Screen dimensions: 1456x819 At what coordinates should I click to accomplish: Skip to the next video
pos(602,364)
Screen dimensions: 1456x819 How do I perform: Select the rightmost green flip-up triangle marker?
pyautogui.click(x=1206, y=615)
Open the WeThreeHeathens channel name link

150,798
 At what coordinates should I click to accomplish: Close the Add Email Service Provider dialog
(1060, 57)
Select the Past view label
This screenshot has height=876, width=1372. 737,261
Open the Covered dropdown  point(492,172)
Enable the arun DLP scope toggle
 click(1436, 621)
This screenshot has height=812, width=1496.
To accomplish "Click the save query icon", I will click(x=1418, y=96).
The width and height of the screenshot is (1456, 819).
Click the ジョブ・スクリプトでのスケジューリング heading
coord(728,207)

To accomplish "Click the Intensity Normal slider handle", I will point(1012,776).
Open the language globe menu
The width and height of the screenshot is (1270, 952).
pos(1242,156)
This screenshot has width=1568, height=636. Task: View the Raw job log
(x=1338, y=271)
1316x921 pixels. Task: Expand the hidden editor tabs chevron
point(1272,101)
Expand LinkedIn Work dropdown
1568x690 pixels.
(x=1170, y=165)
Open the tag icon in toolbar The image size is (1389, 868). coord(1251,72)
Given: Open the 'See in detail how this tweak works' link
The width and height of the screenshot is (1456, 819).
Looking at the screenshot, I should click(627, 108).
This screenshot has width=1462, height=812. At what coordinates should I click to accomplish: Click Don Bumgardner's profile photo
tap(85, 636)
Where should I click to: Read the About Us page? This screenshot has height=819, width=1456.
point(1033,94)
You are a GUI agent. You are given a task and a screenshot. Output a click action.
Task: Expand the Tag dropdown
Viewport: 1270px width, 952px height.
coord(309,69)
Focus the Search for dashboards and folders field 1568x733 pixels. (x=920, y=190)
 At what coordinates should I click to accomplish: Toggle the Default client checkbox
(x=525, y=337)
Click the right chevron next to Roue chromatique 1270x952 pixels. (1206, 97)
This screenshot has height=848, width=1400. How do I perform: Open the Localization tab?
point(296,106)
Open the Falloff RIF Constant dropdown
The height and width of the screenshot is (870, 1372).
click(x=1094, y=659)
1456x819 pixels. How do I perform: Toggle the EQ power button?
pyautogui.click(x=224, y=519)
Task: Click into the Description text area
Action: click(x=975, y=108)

○ ○ ○ ○ ○

• **Your assignment**: Copy out each entry once more, character for character.

• **Task answer**:
Screen dimensions: 1456x819 At what coordinates should I click to accomplish: Skip to the next video
pos(602,364)
Screen dimensions: 1456x819 How do I perform: Select the rightmost green flip-up triangle marker?
pyautogui.click(x=1206, y=615)
Open the WeThreeHeathens channel name link

150,798
 At what coordinates should I click to accomplish: Close the Add Email Service Provider dialog
(1060, 57)
Select the Past view label
This screenshot has height=876, width=1372. 737,261
Open the Covered dropdown  point(492,172)
Enable the arun DLP scope toggle
 click(1436, 621)
This screenshot has height=812, width=1496.
To accomplish "Click the save query icon", I will click(x=1418, y=96).
The width and height of the screenshot is (1456, 819).
Click the ジョブ・スクリプトでのスケジューリング heading
coord(728,207)

To accomplish "Click the Intensity Normal slider handle", I will point(1012,776).
Open the language globe menu
The width and height of the screenshot is (1270, 952).
pos(1242,156)
This screenshot has width=1568, height=636. Task: View the Raw job log
(x=1338, y=271)
1316x921 pixels. Task: Expand the hidden editor tabs chevron
point(1272,101)
Expand LinkedIn Work dropdown
1568x690 pixels.
(x=1170, y=165)
Open the tag icon in toolbar The image size is (1389, 868). coord(1251,72)
Given: Open the 'See in detail how this tweak works' link
The width and height of the screenshot is (1456, 819).
Looking at the screenshot, I should click(627, 108).
This screenshot has width=1462, height=812. At what coordinates should I click to accomplish: Click Don Bumgardner's profile photo
tap(85, 636)
Where should I click to: Read the About Us page? This screenshot has height=819, width=1456.
point(1033,94)
You are a GUI agent. You are given a task and a screenshot. Output a click action.
Task: Expand the Tag dropdown
Viewport: 1270px width, 952px height.
coord(309,69)
Focus the Search for dashboards and folders field 1568x733 pixels. (x=920, y=190)
 At what coordinates should I click to accomplish: Toggle the Default client checkbox
(x=525, y=337)
Click the right chevron next to Roue chromatique 1270x952 pixels. (1206, 97)
This screenshot has height=848, width=1400. How do I perform: Open the Localization tab?
point(296,106)
Open the Falloff RIF Constant dropdown
The height and width of the screenshot is (870, 1372).
click(x=1094, y=659)
1456x819 pixels. How do I perform: Toggle the EQ power button?
pyautogui.click(x=224, y=519)
Task: Click into the Description text area
Action: click(x=975, y=108)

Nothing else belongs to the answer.